5.2 There are a variety of static and dynamic methods to seed cells on scaffolds, each with different cell seeding efficiencies. In general, static methods such as direct pipetting of cells onto scaffold surfaces have been shown to have lower cell seeding efficiencies than dynamic methods that push cells into the scaffold interior. Dynamic methods include: injection of cells into the scaffold, cell seeding on biomaterials contained in spinner flasks or perfusion chambers, or seeding that is enhanced by the application of centrifugal forces. The methods described in this guide can assist in establishing cell seeding efficiencies as a function of seeding method and for standardizing viable cell numbers within a given methodology.
5.3 As described in Guide F2315, thick scaffolds or scaffolds highly loaded with cells lead to diffusion limitations during culture or implantation that can result in cell death in the center of the construct, leaving only an outer rim of viable cells. Spatial variations of viable cells such as this may be quantified using the tests within this guide. The effectiveness of the culturing method or bioreactor conditions on the viability of the cells throughout the scaffold can also be evaluated with the methods described in this guide.

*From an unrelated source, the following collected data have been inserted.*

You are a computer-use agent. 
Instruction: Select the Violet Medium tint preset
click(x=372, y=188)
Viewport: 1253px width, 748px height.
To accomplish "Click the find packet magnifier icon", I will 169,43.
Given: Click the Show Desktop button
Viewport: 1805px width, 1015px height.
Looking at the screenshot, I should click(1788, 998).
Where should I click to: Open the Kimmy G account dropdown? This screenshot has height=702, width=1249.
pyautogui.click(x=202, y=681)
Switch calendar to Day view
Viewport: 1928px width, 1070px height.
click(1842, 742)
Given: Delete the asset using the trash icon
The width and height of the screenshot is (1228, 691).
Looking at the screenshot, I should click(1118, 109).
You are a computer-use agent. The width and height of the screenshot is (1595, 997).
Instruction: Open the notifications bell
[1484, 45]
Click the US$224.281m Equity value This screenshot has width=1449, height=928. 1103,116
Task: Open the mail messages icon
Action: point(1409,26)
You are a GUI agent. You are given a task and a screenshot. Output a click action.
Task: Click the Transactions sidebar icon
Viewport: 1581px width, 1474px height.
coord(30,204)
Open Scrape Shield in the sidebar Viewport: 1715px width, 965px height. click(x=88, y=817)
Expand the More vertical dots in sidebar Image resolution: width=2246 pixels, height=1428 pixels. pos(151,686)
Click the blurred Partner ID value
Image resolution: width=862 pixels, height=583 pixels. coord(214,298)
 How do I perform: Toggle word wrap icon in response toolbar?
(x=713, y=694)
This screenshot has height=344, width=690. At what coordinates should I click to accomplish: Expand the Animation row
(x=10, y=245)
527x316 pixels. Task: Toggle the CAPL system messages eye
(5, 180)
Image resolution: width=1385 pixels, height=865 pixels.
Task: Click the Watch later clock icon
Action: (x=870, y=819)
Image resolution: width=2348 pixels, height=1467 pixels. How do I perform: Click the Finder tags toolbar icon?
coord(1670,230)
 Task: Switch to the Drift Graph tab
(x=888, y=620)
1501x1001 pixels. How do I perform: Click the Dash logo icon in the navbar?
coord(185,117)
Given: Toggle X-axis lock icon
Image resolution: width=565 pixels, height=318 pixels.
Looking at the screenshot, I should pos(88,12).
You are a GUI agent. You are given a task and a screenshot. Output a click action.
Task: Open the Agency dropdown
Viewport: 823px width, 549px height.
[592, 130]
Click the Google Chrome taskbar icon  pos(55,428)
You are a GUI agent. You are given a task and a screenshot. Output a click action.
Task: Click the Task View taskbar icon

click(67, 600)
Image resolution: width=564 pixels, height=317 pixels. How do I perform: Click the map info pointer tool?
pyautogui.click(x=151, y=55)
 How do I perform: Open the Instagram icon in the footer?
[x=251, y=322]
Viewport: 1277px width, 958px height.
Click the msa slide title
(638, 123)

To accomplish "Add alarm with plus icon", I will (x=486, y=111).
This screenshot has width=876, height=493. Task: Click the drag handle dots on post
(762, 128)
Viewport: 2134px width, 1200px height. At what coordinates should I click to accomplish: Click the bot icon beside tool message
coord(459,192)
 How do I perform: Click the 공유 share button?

5.4 These test methods can be used to quantify cells on hard or soft 3-D biomaterials, such as ceramics and polymer gels. The test methods also apply to cells seeded on porous coatings.
5.5 Test methods described in this guide may also be used to distinguish between proliferating and non-proliferating viable cells. Proliferating cells proceed through the DNA synthesis (S) phase and the mitosis (M) phase to produce two daughter cells. Non-proliferating viable cells are in some phase of the cell cycle, but are not necessarily proceeding through the cell cycle culminating in proliferation.
5.6 Viable cells may be under stress or undergoing apoptosis. Assays for evaluating cell stress or apoptosis are not addressed in this guide.
5.7 While cell viability is an important characteristic of a TEMP, the biological performance of a TEMP is dependant on additional parameters. Additional tests to evaluate and confirm the cell identity, protein expression, genetic profile, lineage progression, extent of differentiation, activation status, and morphology are recommended.
5.8 Fundamental biocompatibility testing of the scaffold material itself as described in Practice F748 should be completed prior to using the biomaterial with cells.
5.9 Methods that remove the cells from a 3-D scaffold may reduce the cell number and viability due to the manipulation required.
Область применения1.1 This guide is a resource of cell viability test methods that can be used to assess the number and distribution of viable and non-viable cells within porous and non-porous, hard or soft biomaterial scaffolds, such as those used in tissue-engineered medical products (TEMPs).
1.2 In addition to providing a compendium of available techniques, this guide describes materials-specific interactions with the cell assays that can interfere with accurate cell viability analysis, and includes guidance on how to avoid, and/or account for, scaffold material/cell viability assay interactions.
1.3 These methods can be used for 3-D scaffolds containing cells that have been cultured in vitro or for scaffold/cell constructs that are retrieved after implantation in living organisms.
1.4 This guide does not propose acceptance criteria based on the application of cell viability test methods.
1.5 The values stated in SI units are to be regarded as standard. No other units of measurement are included in this standard.
1.6 This standard does not purport to address all of the safety concerns, if any, associated with its use. It is the responsibility of the user of this standard to establish appropriate safety and health practices and determine the applicability of regulatory limitations prior to use.